— start —

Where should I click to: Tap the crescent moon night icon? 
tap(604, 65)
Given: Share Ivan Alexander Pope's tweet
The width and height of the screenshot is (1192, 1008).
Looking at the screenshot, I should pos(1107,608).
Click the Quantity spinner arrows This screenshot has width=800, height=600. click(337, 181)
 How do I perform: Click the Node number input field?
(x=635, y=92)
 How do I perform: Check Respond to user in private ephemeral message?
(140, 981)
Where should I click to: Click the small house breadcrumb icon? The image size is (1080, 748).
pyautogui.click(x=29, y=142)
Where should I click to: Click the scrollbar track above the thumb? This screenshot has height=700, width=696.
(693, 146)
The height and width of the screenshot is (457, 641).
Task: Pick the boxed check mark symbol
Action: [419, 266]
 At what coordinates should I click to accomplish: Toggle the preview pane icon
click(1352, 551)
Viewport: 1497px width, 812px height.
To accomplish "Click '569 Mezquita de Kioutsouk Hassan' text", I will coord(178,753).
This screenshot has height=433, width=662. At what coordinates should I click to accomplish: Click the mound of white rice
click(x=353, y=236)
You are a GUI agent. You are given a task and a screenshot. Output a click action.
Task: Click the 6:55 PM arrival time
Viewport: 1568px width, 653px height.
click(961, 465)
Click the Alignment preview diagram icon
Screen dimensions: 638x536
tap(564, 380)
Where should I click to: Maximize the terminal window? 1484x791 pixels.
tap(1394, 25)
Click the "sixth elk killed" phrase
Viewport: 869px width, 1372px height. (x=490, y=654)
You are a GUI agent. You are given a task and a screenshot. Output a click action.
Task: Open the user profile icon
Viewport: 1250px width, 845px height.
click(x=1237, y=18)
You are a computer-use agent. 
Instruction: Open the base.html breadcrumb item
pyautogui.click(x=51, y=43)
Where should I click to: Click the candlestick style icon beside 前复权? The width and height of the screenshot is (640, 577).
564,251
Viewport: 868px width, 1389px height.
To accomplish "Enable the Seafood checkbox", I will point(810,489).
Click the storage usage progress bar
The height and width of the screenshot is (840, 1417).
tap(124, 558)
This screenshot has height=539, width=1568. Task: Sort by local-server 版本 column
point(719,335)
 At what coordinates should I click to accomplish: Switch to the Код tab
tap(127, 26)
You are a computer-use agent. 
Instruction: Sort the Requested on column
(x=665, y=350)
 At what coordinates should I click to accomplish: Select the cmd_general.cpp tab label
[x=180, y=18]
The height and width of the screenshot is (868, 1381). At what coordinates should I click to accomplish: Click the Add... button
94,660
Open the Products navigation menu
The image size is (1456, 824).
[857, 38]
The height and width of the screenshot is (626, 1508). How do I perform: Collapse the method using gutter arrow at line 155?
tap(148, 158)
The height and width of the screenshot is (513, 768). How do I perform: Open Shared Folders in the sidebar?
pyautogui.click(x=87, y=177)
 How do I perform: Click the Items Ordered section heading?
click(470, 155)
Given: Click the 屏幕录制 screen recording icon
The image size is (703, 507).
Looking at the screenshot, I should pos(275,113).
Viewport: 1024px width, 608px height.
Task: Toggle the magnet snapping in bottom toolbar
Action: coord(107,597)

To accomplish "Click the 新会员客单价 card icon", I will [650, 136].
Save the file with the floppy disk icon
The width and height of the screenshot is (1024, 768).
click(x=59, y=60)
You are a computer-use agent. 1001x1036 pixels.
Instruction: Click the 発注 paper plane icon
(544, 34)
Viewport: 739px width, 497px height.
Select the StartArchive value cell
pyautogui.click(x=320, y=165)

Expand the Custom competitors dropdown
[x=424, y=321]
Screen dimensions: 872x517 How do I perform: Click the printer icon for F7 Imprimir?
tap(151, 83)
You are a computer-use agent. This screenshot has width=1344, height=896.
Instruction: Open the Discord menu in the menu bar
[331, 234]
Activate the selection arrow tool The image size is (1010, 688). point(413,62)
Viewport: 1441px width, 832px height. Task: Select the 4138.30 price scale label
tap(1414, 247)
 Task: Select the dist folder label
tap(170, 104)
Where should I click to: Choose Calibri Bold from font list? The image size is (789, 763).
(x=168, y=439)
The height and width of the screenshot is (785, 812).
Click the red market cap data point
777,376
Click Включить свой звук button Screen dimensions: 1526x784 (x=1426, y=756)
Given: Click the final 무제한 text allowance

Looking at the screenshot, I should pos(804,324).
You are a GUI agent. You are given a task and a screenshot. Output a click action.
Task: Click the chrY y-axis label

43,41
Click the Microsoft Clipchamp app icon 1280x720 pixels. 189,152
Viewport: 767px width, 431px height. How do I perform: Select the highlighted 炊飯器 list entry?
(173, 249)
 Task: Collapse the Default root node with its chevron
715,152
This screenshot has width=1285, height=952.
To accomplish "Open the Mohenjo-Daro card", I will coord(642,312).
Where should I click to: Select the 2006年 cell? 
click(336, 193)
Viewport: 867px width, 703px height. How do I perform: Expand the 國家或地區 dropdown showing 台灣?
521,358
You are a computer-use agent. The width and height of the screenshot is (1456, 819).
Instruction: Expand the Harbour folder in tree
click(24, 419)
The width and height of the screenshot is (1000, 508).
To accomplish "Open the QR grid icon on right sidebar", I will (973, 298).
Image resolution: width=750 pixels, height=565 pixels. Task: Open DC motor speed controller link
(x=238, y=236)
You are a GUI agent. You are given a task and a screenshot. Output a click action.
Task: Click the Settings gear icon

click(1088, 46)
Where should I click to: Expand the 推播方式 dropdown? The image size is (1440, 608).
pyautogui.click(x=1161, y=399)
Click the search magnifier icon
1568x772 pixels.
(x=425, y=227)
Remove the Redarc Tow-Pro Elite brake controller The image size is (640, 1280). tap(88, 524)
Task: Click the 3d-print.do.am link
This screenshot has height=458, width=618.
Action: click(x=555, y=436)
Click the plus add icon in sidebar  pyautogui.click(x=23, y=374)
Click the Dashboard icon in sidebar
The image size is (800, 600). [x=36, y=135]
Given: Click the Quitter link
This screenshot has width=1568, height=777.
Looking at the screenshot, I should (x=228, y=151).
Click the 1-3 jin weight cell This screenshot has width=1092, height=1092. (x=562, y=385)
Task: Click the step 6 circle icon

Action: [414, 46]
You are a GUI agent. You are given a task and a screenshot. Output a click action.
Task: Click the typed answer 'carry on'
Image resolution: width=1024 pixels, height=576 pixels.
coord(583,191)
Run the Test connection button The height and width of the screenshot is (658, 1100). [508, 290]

— end —

Rewrite all of the material above, switching every "Where should I click to" to "Where do I click to" and keeping everything else the same.

Where do I click to: Tap the crescent moon night icon? 
tap(604, 65)
Given: Share Ivan Alexander Pope's tweet
The width and height of the screenshot is (1192, 1008).
Looking at the screenshot, I should pos(1107,608).
Click the Quantity spinner arrows This screenshot has width=800, height=600. click(337, 181)
 How do I perform: Click the Node number input field?
(x=635, y=92)
 How do I perform: Check Respond to user in private ephemeral message?
(140, 981)
Where do I click to: Click the small house breadcrumb icon? The image size is (1080, 748).
pyautogui.click(x=29, y=142)
Where do I click to: Click the scrollbar track above the thumb? This screenshot has height=700, width=696.
(693, 146)
The height and width of the screenshot is (457, 641).
Task: Pick the boxed check mark symbol
Action: [419, 266]
 At what coordinates should I click to accomplish: Toggle the preview pane icon
click(1352, 551)
Viewport: 1497px width, 812px height.
To accomplish "Click '569 Mezquita de Kioutsouk Hassan' text", I will coord(178,753).
This screenshot has height=433, width=662. At what coordinates should I click to accomplish: Click the mound of white rice
click(x=353, y=236)
You are a GUI agent. You are given a task and a screenshot. Output a click action.
Task: Click the 6:55 PM arrival time
Viewport: 1568px width, 653px height.
click(961, 465)
Click the Alignment preview diagram icon
Screen dimensions: 638x536
tap(564, 380)
Where do I click to: Maximize the terminal window? 1484x791 pixels.
tap(1394, 25)
Click the "sixth elk killed" phrase
Viewport: 869px width, 1372px height. (x=490, y=654)
You are a GUI agent. You are given a task and a screenshot. Output a click action.
Task: Open the user profile icon
Viewport: 1250px width, 845px height.
click(x=1237, y=18)
You are a computer-use agent. 
Instruction: Open the base.html breadcrumb item
pyautogui.click(x=51, y=43)
Where do I click to: Click the candlestick style icon beside 前复权? The width and height of the screenshot is (640, 577).
564,251
Viewport: 868px width, 1389px height.
To accomplish "Enable the Seafood checkbox", I will point(810,489).
Click the storage usage progress bar
The height and width of the screenshot is (840, 1417).
tap(124, 558)
This screenshot has height=539, width=1568. Task: Sort by local-server 版本 column
point(719,335)
 At what coordinates should I click to accomplish: Switch to the Код tab
tap(127, 26)
You are a computer-use agent. 
Instruction: Sort the Requested on column
(x=665, y=350)
 At what coordinates should I click to accomplish: Select the cmd_general.cpp tab label
[x=180, y=18]
The height and width of the screenshot is (868, 1381). At what coordinates should I click to accomplish: Click the Add... button
94,660
Open the Products navigation menu
The image size is (1456, 824).
[857, 38]
The height and width of the screenshot is (626, 1508). How do I perform: Collapse the method using gutter arrow at line 155?
tap(148, 158)
The height and width of the screenshot is (513, 768). How do I perform: Open Shared Folders in the sidebar?
pyautogui.click(x=87, y=177)
 How do I perform: Click the Items Ordered section heading?
click(470, 155)
Given: Click the 屏幕录制 screen recording icon
The image size is (703, 507).
Looking at the screenshot, I should pos(275,113).
Viewport: 1024px width, 608px height.
Task: Toggle the magnet snapping in bottom toolbar
Action: coord(107,597)

To accomplish "Click the 新会员客单价 card icon", I will [650, 136].
Save the file with the floppy disk icon
The width and height of the screenshot is (1024, 768).
click(x=59, y=60)
You are a computer-use agent. 1001x1036 pixels.
Instruction: Click the 発注 paper plane icon
(544, 34)
Viewport: 739px width, 497px height.
Select the StartArchive value cell
pyautogui.click(x=320, y=165)

Expand the Custom competitors dropdown
[x=424, y=321]
Screen dimensions: 872x517 How do I perform: Click the printer icon for F7 Imprimir?
tap(151, 83)
You are a computer-use agent. This screenshot has width=1344, height=896.
Instruction: Open the Discord menu in the menu bar
[331, 234]
Activate the selection arrow tool The image size is (1010, 688). point(413,62)
Viewport: 1441px width, 832px height. Task: Select the 4138.30 price scale label
tap(1414, 247)
 Task: Select the dist folder label
tap(170, 104)
Where do I click to: Choose Calibri Bold from font list? The image size is (789, 763).
(x=168, y=439)
The height and width of the screenshot is (785, 812).
Click the red market cap data point
777,376
Click Включить свой звук button Screen dimensions: 1526x784 (x=1426, y=756)
Given: Click the final 무제한 text allowance

Looking at the screenshot, I should pos(804,324).
You are a GUI agent. You are given a task and a screenshot. Output a click action.
Task: Click the chrY y-axis label

43,41
Click the Microsoft Clipchamp app icon 1280x720 pixels. 189,152
Viewport: 767px width, 431px height. How do I perform: Select the highlighted 炊飯器 list entry?
(173, 249)
 Task: Collapse the Default root node with its chevron
715,152
This screenshot has width=1285, height=952.
To accomplish "Open the Mohenjo-Daro card", I will coord(642,312).
Where do I click to: Select the 2006年 cell? 
click(336, 193)
Viewport: 867px width, 703px height. How do I perform: Expand the 國家或地區 dropdown showing 台灣?
521,358
You are a computer-use agent. The width and height of the screenshot is (1456, 819).
Instruction: Expand the Harbour folder in tree
click(24, 419)
The width and height of the screenshot is (1000, 508).
To accomplish "Open the QR grid icon on right sidebar", I will (973, 298).
Image resolution: width=750 pixels, height=565 pixels. Task: Open DC motor speed controller link
(x=238, y=236)
You are a GUI agent. You are given a task and a screenshot. Output a click action.
Task: Click the Settings gear icon

click(1088, 46)
Where do I click to: Expand the 推播方式 dropdown? The image size is (1440, 608).
pyautogui.click(x=1161, y=399)
Click the search magnifier icon
1568x772 pixels.
(x=425, y=227)
Remove the Redarc Tow-Pro Elite brake controller The image size is (640, 1280). tap(88, 524)
Task: Click the 3d-print.do.am link
This screenshot has height=458, width=618.
Action: click(x=555, y=436)
Click the plus add icon in sidebar  pyautogui.click(x=23, y=374)
Click the Dashboard icon in sidebar
The image size is (800, 600). [x=36, y=135]
Given: Click the Quitter link
This screenshot has width=1568, height=777.
Looking at the screenshot, I should (x=228, y=151).
Click the 1-3 jin weight cell This screenshot has width=1092, height=1092. (x=562, y=385)
Task: Click the step 6 circle icon

Action: [414, 46]
You are a GUI agent. You are given a task and a screenshot. Output a click action.
Task: Click the typed answer 'carry on'
Image resolution: width=1024 pixels, height=576 pixels.
coord(583,191)
Run the Test connection button The height and width of the screenshot is (658, 1100). [508, 290]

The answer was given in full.